「鹿島は賢い」スペインサッカーの重鎮が、クラブW杯を詳細に分析

■スペイン人指導者が見た鹿島アントラーズ(1)

 クラブワールドカップ準決勝。鹿島アントラーズは南米代表のアトレティコ・ナシオナル(コロンビア)を3−0で下している。快挙だった。これによって上げ潮に乗ったことが、決勝レアル・マドリード戦の奮闘にもつながった。そもそも、鹿島はいかにして南米の雄を倒したのか?

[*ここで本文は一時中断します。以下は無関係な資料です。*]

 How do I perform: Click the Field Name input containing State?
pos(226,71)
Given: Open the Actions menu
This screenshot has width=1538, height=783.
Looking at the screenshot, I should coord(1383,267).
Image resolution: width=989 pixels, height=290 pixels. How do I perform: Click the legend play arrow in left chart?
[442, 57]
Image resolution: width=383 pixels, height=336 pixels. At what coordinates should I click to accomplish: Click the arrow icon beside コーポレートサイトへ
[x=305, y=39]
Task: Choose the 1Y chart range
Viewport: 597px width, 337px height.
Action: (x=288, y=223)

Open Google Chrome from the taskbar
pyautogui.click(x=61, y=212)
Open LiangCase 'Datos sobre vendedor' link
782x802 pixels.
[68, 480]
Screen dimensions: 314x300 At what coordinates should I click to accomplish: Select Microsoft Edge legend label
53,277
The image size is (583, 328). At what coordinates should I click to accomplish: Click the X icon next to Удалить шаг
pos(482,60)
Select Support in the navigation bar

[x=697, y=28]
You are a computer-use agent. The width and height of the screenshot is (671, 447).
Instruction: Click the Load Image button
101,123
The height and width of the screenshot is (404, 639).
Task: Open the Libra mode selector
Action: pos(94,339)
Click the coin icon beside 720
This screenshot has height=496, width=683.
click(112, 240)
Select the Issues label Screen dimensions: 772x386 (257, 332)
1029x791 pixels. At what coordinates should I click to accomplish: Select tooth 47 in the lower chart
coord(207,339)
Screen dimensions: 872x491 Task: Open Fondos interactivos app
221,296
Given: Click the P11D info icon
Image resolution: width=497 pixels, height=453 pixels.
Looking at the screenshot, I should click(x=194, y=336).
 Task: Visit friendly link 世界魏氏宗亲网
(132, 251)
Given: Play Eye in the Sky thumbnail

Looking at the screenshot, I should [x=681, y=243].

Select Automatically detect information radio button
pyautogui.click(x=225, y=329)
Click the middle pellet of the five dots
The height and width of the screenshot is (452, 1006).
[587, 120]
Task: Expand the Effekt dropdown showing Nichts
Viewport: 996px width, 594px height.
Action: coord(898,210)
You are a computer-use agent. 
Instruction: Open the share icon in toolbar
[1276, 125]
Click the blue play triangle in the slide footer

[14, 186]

「鹿島には運があった。ポゼッションは4対6で分が悪く、多くの決定機を作られ、ポストが2度、シュートを防いでくれた。スコアはどう転んでもおかしくなかった。しかし鹿島は自分たちの限界をよく知り、賢く立ち回っている。FW、MF、DF、GKの各ラインがグループとして連帯し、実にソリッドな守りだった」

 ミケル・エチャリは端的に説明している。エチャリはリーガエスパニョーラの名門、レアル・ソシエダで約20年にわたり強化部長やコーチなどを経験。スカウティング力に定評があり、ウナイ・エメリ(現パリ・サンジェルマン)、ガイスカ・ガリターノ(現デポルティボ・ラコルーニャ)、ファン・マヌエル・リージョ(ジョゼップ・グアルディオラが師と仰ぐ存在)らトップレベルの指導者にも大きな影響を与える。

「勝負の分岐点は、後半の選手交代とシステム変更だろう」

 そう語るエチャリの分析は鋭かった。

「鹿島は4−4−2、ナシオナルは4−2−3−1の形で組み合っている。鹿島の2トップは、数的不利の中でも前線を走り回り、ボールの出どころにフタをした。